Red-Teaming Vision-Language-Action Models via Quality Diversity Prompt Generation for Robust Robot Policies
A new method generates thousands of natural language instructions to find hidden failure modes in robot AI.
A research team from institutions including UC Berkeley and the University of Washington has introduced Q-DIG, a novel framework for stress-testing the robustness of Vision-Language-Action (VLA) models that power general-purpose robots. VLAs, which translate visual and language inputs into physical actions, are notoriously brittle—their performance can collapse with slight changes in instruction wording. Q-DIG addresses this by automating the discovery of diverse, natural language prompts that cause the robot to fail, using a technique called Quality Diversity (QD) to systematically explore a wide range of semantically valid but potentially problematic instructions.
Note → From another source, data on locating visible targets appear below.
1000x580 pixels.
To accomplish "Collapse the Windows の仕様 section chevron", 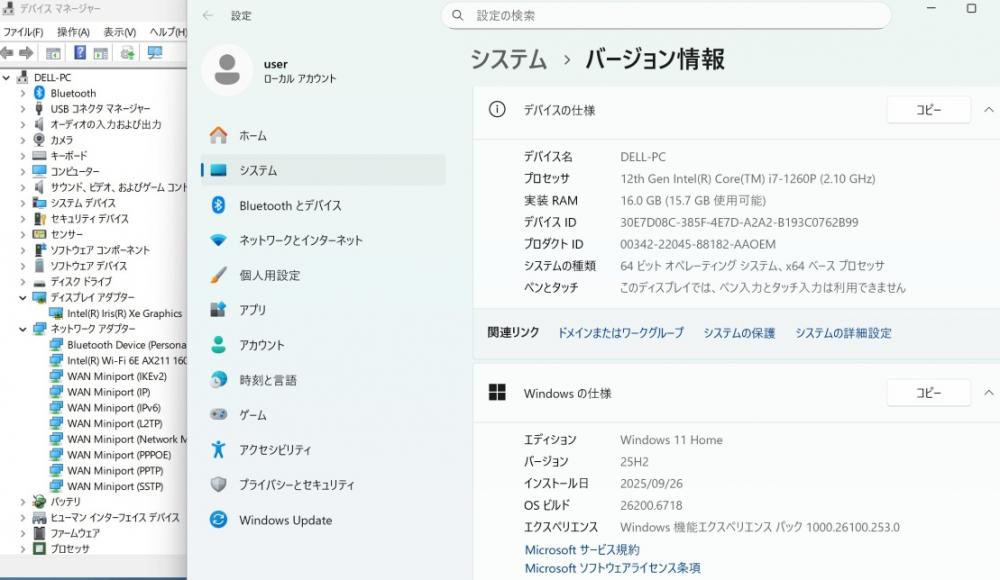I will (988, 393).
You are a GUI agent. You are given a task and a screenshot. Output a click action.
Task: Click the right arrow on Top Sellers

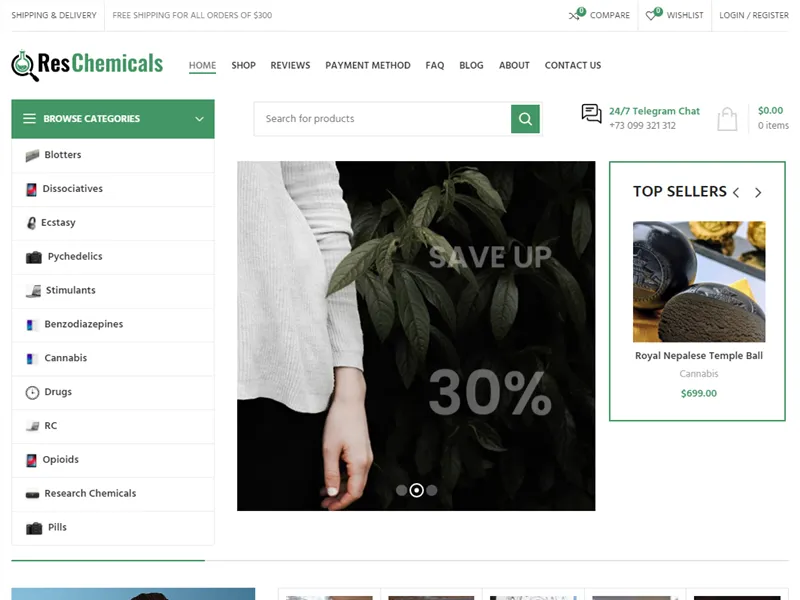(758, 192)
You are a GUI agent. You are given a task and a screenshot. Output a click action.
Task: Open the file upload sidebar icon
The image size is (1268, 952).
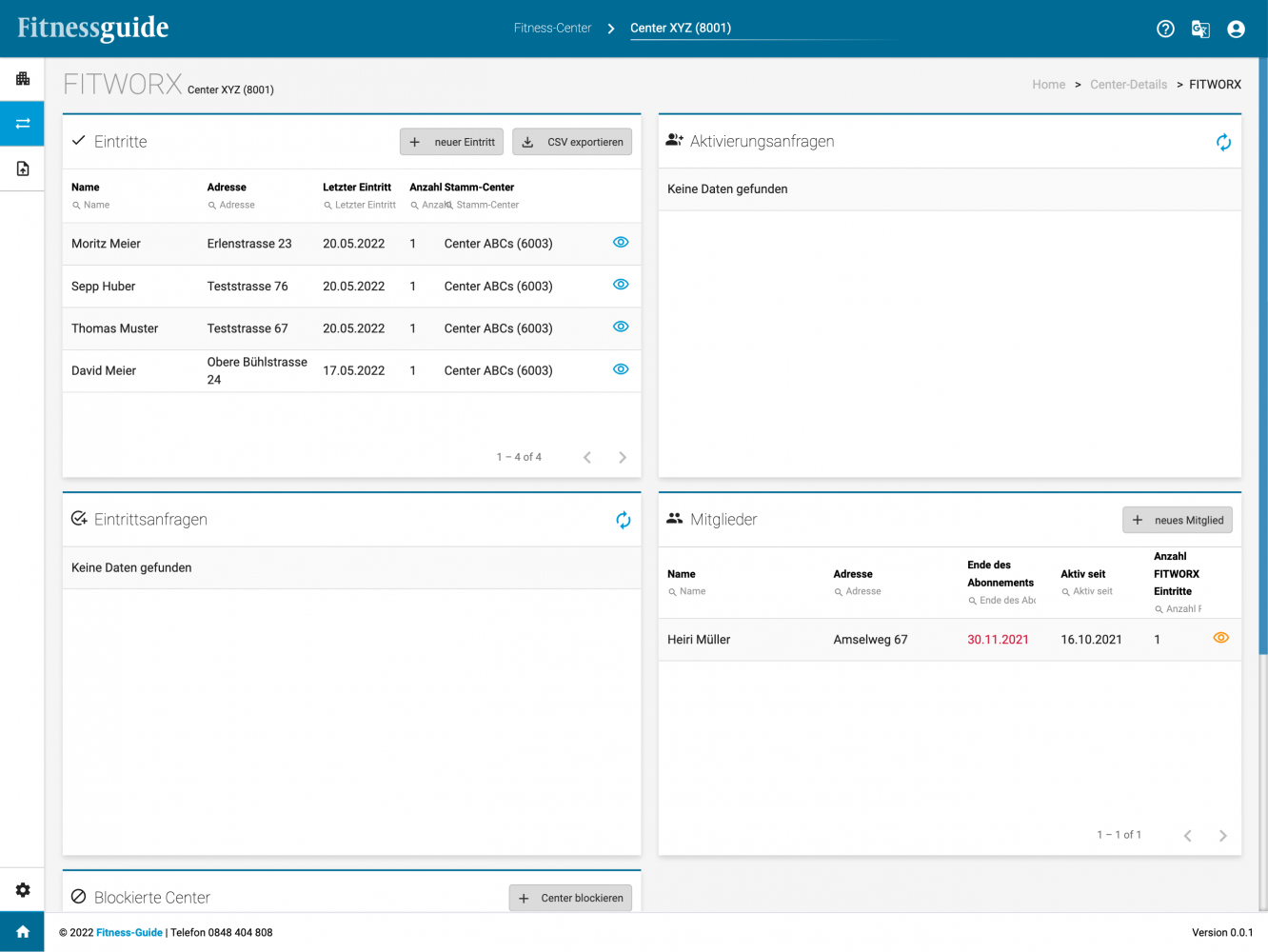point(23,169)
In testing across multiple simulation benchmarks, Q-DIG outperformed baseline methods by generating a broader spectrum of adversarial prompts that were judged more natural and human-like in a user study. Crucially, these failure-inducing prompts aren't just for identification; they become training data. By fine-tuning the VLA models on the failures Q-DIG uncovers, the researchers demonstrated significant improvements in the robot's success rates when faced with new, unseen instructions. Real-world hardware evaluations confirmed the findings from simulation, showing the method's practical utility for creating more reliable robotic systems that can handle the unpredictable nature of human language.
- Q-DIG uses Quality Diversity algorithms with VLMs to scalably generate thousands of diverse, task-relevant instructions that break robot AI.
- In tests, it found more meaningful failure modes than baselines, and its prompts were rated as more natural in a user study.
- Fine-tuning VLA models on the failure data from Q-DIG improved real-world task success rates on novel instructions.
Why It Matters
This is a crucial step toward deploying safe, reliable robots that won't fail unpredictably when given slightly different commands by humans.